Selama bergenerasi-generasi kita dilatih untuk mematikan sensitivitas kita terhadap perasaan orang lain. Anggapan bahwa suatu hal dapat dikatakan lumrah, sementara hal-hal lain masuk ke dalam kategori aneh menjadi pembenaran kita bertindak tidak sensitif pada orang lain. "Dia sih, nggak ngikutin pakem, boleh dong kita ingatkan akan kesalahannya. Toh demi kebaikan dia sendiri," begitu kira-kira proses rasionalisasi tindak kejahatan emosional yang terjadi di dalam bathin kita sebelum kita (tanpa niatan jahat tentunya, sudah refleks sih) melakukan body shaming ke orang yang bentuknya tidak sesuai pakem.
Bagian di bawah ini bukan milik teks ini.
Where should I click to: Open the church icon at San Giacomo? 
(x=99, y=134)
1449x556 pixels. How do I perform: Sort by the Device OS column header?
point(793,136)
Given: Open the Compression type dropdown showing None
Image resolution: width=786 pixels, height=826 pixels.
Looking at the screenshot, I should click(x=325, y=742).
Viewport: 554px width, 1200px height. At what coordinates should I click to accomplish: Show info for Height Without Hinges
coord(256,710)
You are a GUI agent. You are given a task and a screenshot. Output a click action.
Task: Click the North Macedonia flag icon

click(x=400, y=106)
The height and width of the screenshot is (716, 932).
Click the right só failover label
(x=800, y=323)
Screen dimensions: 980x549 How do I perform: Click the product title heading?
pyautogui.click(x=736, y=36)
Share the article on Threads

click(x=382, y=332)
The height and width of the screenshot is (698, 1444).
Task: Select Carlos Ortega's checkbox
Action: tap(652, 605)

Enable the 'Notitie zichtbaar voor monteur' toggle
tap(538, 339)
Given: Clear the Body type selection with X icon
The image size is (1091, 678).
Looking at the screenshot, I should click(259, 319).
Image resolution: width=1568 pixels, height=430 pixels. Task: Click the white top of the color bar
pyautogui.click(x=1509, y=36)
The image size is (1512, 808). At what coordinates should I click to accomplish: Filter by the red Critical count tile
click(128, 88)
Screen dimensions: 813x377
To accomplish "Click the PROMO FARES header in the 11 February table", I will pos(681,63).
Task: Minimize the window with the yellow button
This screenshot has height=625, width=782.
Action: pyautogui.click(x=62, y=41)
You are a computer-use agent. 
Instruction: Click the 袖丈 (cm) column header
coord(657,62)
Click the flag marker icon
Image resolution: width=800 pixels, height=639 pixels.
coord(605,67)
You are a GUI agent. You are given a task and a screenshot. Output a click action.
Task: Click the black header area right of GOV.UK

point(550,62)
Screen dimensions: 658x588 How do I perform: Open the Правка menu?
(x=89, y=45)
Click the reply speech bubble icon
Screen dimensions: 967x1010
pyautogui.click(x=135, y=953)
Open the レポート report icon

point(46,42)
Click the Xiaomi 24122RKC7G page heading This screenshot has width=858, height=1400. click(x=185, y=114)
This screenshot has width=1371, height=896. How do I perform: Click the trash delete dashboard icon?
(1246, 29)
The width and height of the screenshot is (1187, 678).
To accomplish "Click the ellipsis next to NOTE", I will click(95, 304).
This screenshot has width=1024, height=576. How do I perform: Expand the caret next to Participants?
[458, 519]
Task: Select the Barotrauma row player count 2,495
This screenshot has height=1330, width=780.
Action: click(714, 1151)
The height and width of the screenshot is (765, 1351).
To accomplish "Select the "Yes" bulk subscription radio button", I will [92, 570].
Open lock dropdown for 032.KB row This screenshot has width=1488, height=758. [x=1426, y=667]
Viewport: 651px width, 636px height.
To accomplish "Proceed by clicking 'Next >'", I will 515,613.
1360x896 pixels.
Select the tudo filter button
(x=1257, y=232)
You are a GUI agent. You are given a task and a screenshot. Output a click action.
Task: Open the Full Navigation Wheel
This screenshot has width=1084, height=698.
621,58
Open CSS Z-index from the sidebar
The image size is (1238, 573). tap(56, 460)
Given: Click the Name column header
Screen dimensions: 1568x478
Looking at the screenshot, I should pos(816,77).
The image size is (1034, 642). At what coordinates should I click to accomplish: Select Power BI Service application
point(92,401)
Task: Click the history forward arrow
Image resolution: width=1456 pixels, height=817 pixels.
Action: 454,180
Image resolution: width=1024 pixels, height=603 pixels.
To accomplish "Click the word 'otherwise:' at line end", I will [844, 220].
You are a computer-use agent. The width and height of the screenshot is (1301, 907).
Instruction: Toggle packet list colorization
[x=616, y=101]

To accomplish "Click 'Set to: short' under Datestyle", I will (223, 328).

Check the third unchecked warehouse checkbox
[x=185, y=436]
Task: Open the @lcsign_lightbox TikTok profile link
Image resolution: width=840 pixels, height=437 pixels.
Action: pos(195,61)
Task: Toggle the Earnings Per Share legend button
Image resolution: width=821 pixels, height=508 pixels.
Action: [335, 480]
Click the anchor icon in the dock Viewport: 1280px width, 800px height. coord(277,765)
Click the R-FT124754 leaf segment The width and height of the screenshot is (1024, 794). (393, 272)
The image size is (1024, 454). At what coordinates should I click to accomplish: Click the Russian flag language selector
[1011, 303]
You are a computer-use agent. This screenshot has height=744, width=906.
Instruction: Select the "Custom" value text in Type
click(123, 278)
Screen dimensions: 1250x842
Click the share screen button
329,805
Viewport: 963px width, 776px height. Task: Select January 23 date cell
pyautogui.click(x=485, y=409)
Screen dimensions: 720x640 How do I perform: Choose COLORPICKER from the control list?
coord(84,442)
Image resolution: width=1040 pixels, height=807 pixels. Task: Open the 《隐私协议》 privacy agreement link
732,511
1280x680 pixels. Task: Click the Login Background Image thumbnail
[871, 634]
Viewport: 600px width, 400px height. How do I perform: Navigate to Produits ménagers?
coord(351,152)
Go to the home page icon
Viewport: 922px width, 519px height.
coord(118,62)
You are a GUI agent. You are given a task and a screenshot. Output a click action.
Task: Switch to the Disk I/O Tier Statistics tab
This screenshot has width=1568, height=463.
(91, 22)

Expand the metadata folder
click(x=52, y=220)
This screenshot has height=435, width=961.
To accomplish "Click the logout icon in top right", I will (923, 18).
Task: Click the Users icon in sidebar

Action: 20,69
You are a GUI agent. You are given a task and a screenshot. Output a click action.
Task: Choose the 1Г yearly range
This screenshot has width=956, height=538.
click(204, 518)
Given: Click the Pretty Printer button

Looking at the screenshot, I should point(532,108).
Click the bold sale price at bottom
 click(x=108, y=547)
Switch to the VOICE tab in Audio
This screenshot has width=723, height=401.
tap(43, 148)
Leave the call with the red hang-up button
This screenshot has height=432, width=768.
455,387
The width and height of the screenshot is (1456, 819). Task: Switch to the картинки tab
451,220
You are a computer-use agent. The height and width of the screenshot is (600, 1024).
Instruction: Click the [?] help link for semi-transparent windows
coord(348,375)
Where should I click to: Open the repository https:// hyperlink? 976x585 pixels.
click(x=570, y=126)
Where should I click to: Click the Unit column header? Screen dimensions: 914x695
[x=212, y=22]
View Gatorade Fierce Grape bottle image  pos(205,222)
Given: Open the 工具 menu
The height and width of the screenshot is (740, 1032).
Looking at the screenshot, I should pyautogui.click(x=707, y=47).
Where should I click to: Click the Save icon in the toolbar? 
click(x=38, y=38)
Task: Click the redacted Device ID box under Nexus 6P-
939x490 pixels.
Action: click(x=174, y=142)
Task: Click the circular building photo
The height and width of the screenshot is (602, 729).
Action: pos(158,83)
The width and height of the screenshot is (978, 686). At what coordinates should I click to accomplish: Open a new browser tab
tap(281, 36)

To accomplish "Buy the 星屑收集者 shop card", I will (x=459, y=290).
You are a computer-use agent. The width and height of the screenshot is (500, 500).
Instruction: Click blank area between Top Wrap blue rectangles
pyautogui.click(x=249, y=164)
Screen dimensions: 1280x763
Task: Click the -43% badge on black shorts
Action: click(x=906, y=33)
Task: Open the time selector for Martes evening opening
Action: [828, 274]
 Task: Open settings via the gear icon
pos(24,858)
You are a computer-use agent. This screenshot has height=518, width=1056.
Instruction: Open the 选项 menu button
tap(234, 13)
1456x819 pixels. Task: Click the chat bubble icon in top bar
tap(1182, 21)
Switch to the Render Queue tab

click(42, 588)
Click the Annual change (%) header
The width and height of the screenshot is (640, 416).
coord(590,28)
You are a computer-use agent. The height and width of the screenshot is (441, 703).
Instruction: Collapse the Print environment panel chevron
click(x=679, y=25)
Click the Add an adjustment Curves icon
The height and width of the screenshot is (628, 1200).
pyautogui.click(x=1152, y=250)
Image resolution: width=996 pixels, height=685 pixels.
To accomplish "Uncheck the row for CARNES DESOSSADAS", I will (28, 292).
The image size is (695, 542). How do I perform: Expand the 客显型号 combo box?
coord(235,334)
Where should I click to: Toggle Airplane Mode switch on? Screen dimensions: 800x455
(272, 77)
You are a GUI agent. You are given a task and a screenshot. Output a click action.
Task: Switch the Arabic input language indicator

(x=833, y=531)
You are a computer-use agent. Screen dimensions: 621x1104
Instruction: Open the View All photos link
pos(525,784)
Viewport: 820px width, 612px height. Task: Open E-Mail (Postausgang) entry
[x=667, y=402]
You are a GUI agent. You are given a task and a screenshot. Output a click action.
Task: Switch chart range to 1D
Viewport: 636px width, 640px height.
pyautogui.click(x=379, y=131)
Masalahnya, body shaming ini selalu dibungkus dengan kata-kata, intonasi, dan gestur yang terkesan sebagai perwujudan kepedulian dan cinta kasih, jadi orang yang menerimanya juga seringkali tidak menyadari kalau sedang direndahkan. Tapi meskipun tidak sadar, pasti ada sebagian dirinya yang merasa sakit ketika menerima komentar ini.

If You Can't Say Something Nice...

...say something clever but devastating. Eh, enggak dink. Bercanda. Hahaha... Nah, itu tadi contoh perbuatan jahat yang melalui proses peniatan. Ada tujuan untuk menyakiti. Tapi kebanyakan dari kita dalam kondisi normal kan nggak mau ya menyakiti orang? Ya kan? Ya kan?

Tuh! Denger kata Kakak Ryan! (credit: queenkatie)
Nah kalau anda setuju dengan saya, maka marilah kita sama-sama berusaha menumbuhkan kembali sensitivitas kita. Kita bisa mengambil langkah pertama dengan mulai menghormati orang lain. Ini termasuk menghormati kenyataan bahwa bentuk fisik setiap orang berbeda-beda, dan setiap orang punya hak untuk menentukan bagaimana dirinya berpenampilan dan bagaimana dia ingin menjalani hidupnya. After all, it's their life, not yours. Berhenti memiliki ekspektasi apapun mengenai penampilah orang lain, and just accept them the way they are. Kalau anda tidak suka dengan cara seseorang berpenampilan, ya nggak usah diikuti. It's that simple.